It’s federal overspending, inflation, tariffs, and bad policy—not consumer behavior.

Prices Didn’t Rise on Their Own—Policy Made Them Rise

Talk to shoppers and read the reporting, and the pattern is crystal clear.

Reuters highlights shoppers cutting budgets dramatically—one New Yorker dropping her holiday spending from $500 → $300, and a family in Idaho shrinking their budget from $2,000 → $750 due to rising healthcare premiums and higher everyday prices.

Retailers have pulled back on deals because their own costs—driven by tariffs and inflation—keep climbing.
Small appliances that once cost $5 after rebates now cost two to four times more, with fewer promotions and no rebates.

MarketWatch reports that Americans feel pressured to “get the best deals” because their dollars no longer stretch the way they used to. Even off-price retailers are seeing surging demand—not because consumers are thriving, but because they’re searching for value in a high-price world.

Then The Economist drives it home:

Americans are “miserable but still spending.”

That’s not irrational. It’s survival.

Americans Aren’t the Problem—Washington Is

Families don’t always budget perfectly. That’s life. But at least they spend their own money and face their own consequences.

Washington does neither.

The federal government has spent with abandon, avoided accountability by borrowing trillions, and fueled the affordability crisis hurting every household today.
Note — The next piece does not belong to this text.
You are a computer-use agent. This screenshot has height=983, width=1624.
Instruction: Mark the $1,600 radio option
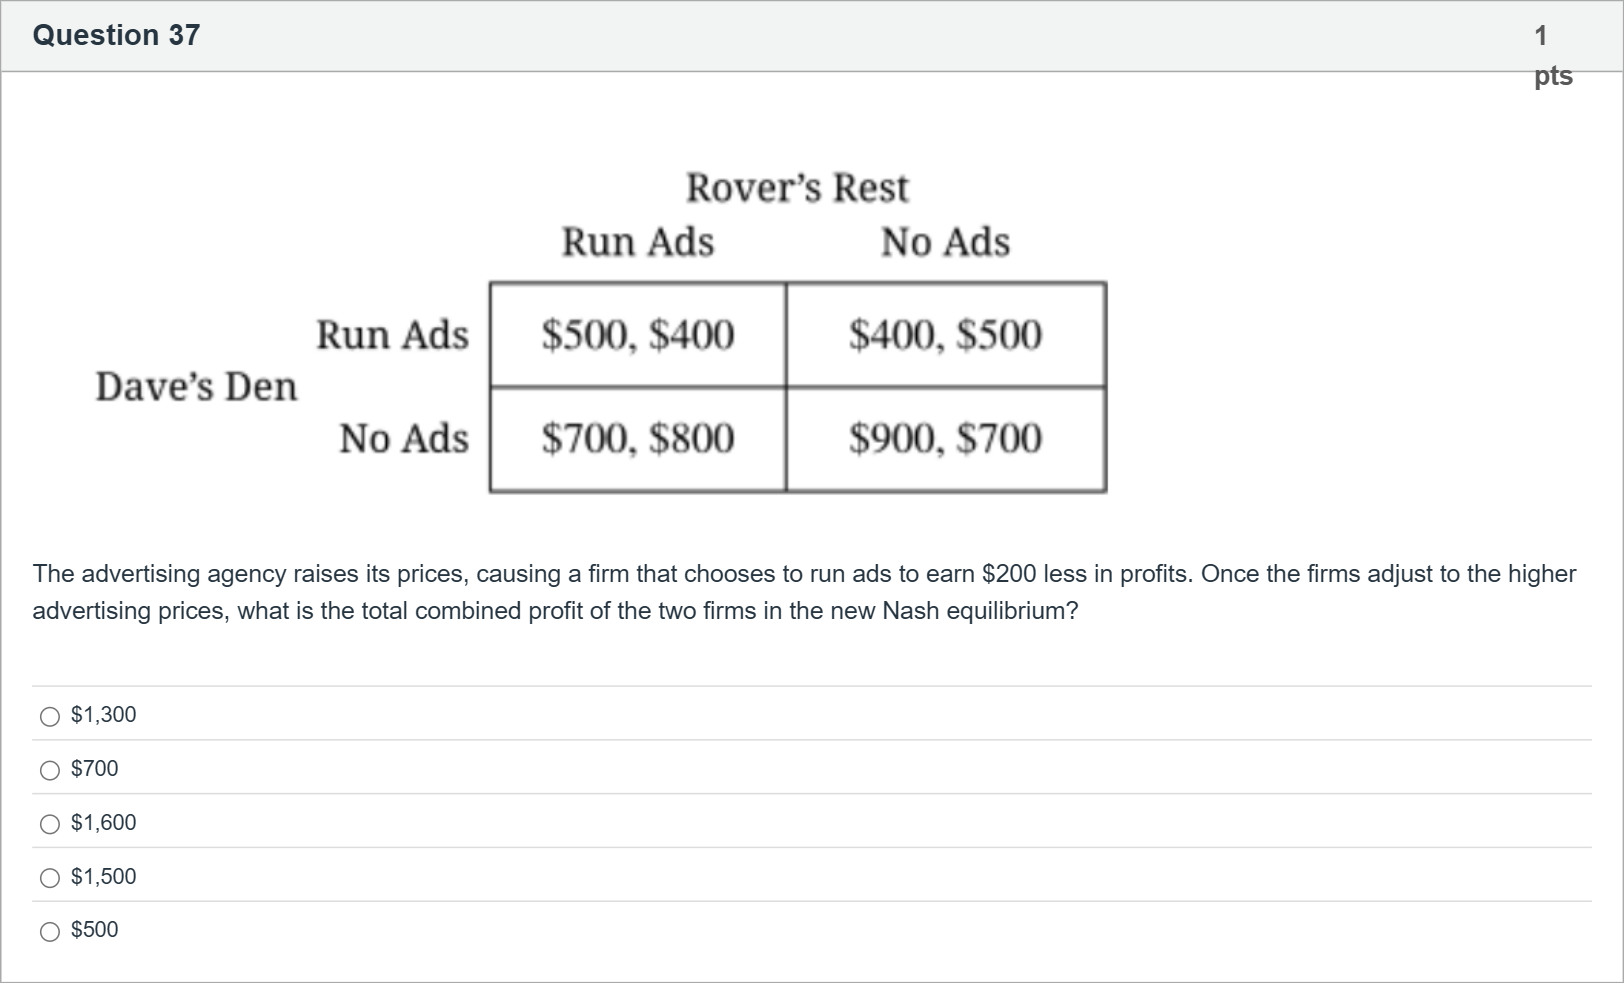click(50, 824)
Here are the facts from the ATR Sustainable Budget Project:
  • Federal spending is up more than 50% in a decade.
  • From 2020–2024, spending grew 10.9% per year—nearly triple the sustainable rate of 3.6%.
  • Had Congress followed a responsible population-plus-inflation limit, Washington would have spent $2.2 trillion less this year.
  • The U.S. would have $1.8 trillion less debt, instead of adding $14.3 trillion in a decade.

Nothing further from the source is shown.